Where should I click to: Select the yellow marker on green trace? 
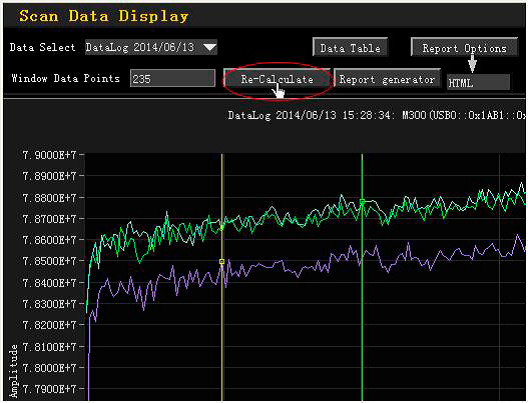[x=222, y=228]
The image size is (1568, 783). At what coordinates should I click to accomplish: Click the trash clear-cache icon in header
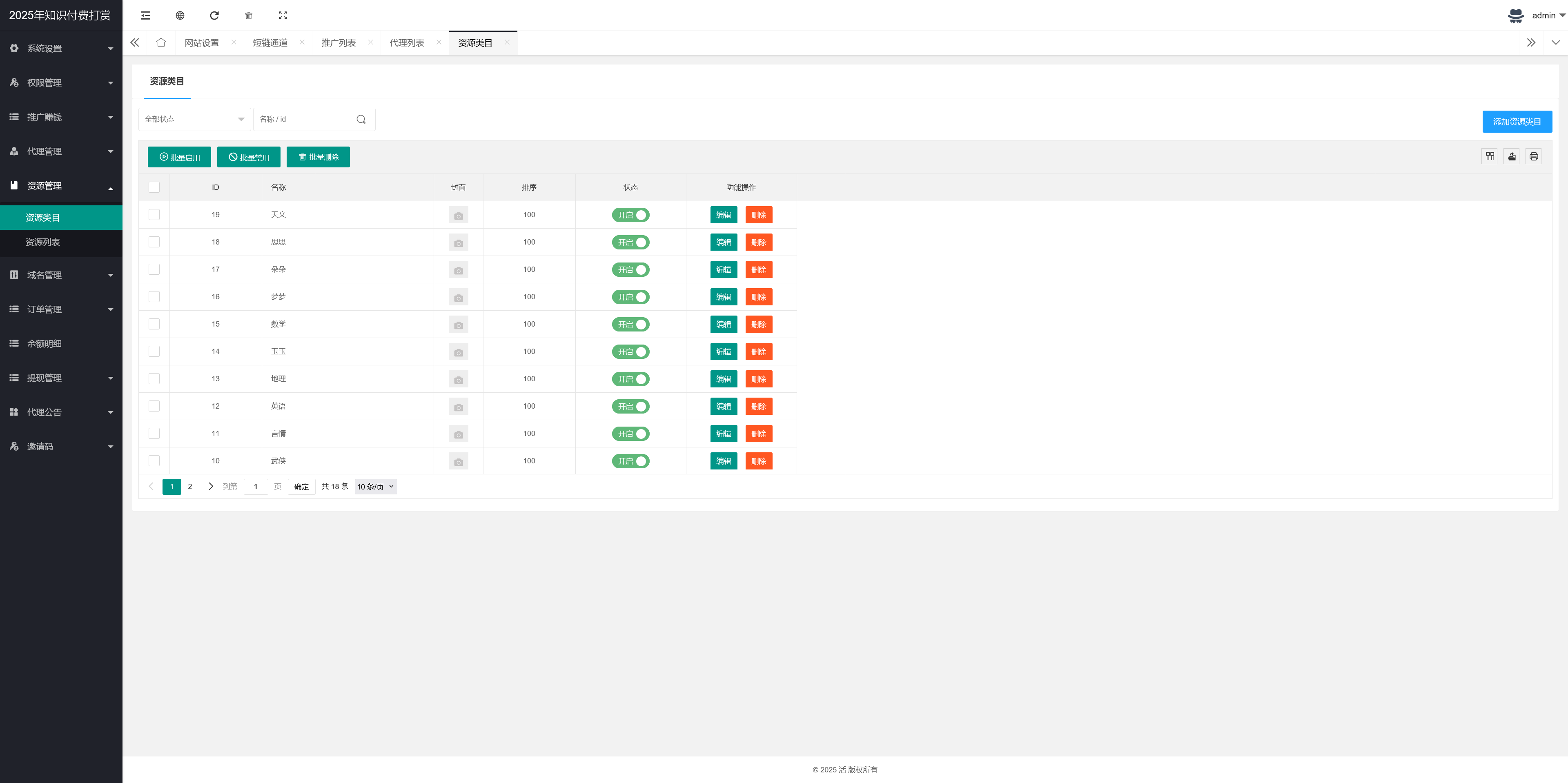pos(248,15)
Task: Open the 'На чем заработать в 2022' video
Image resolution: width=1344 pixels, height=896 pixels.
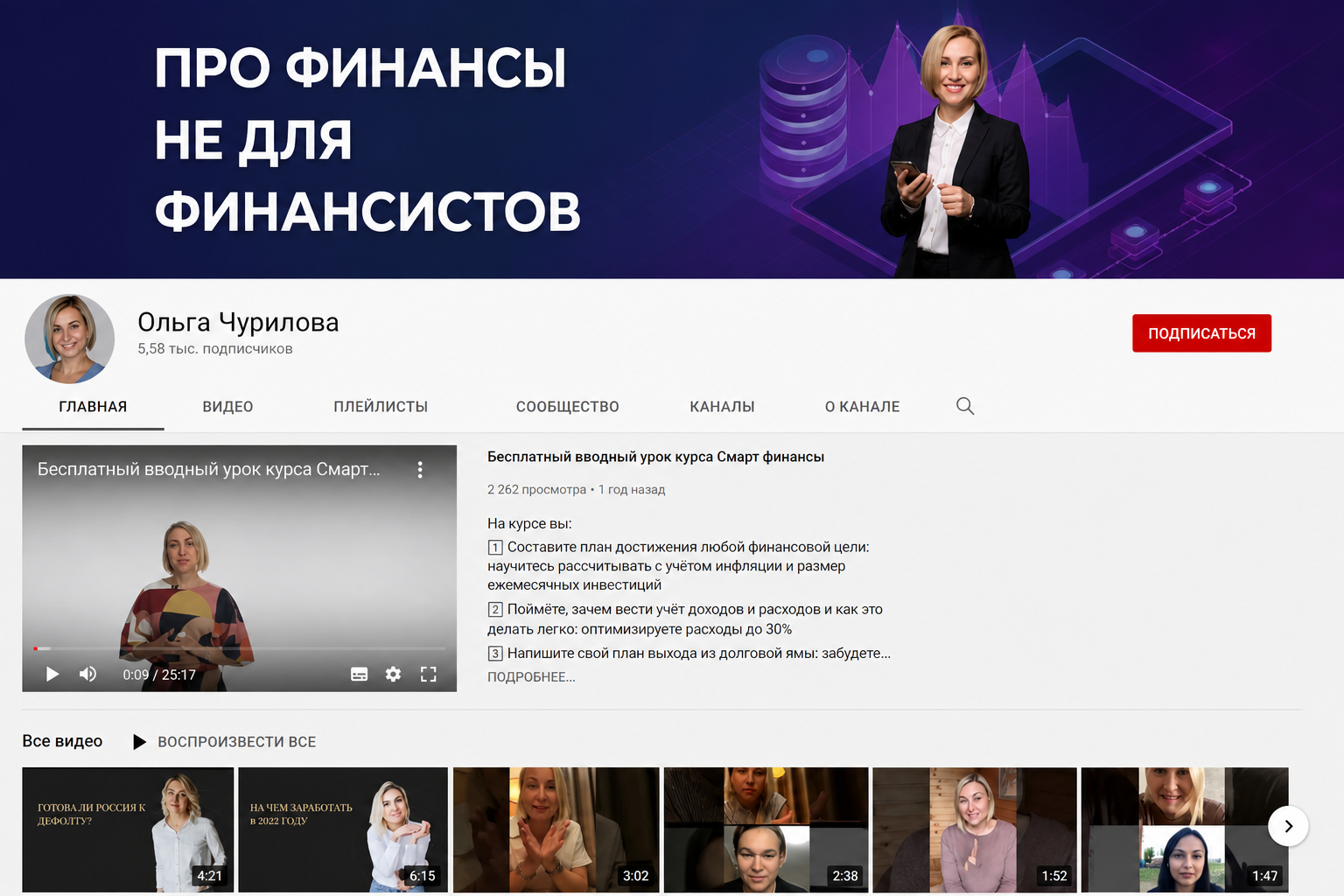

# # #

• [Written problem]:
Can you repeat every line of the data above, requests included, but shift each coordinate in the answers up by 107? Leave the pictures out of your version.

• [Task output]:
Where should I click to: Select the yellow marker on green trace? 
[x=329, y=335]
The image size is (1568, 783). At what coordinates should I click to accomplish: Click the trash clear-cache icon in header
pos(355,122)
Task: Open the 'На чем заработать в 2022' video
Image resolution: width=1344 pixels, height=896 pixels.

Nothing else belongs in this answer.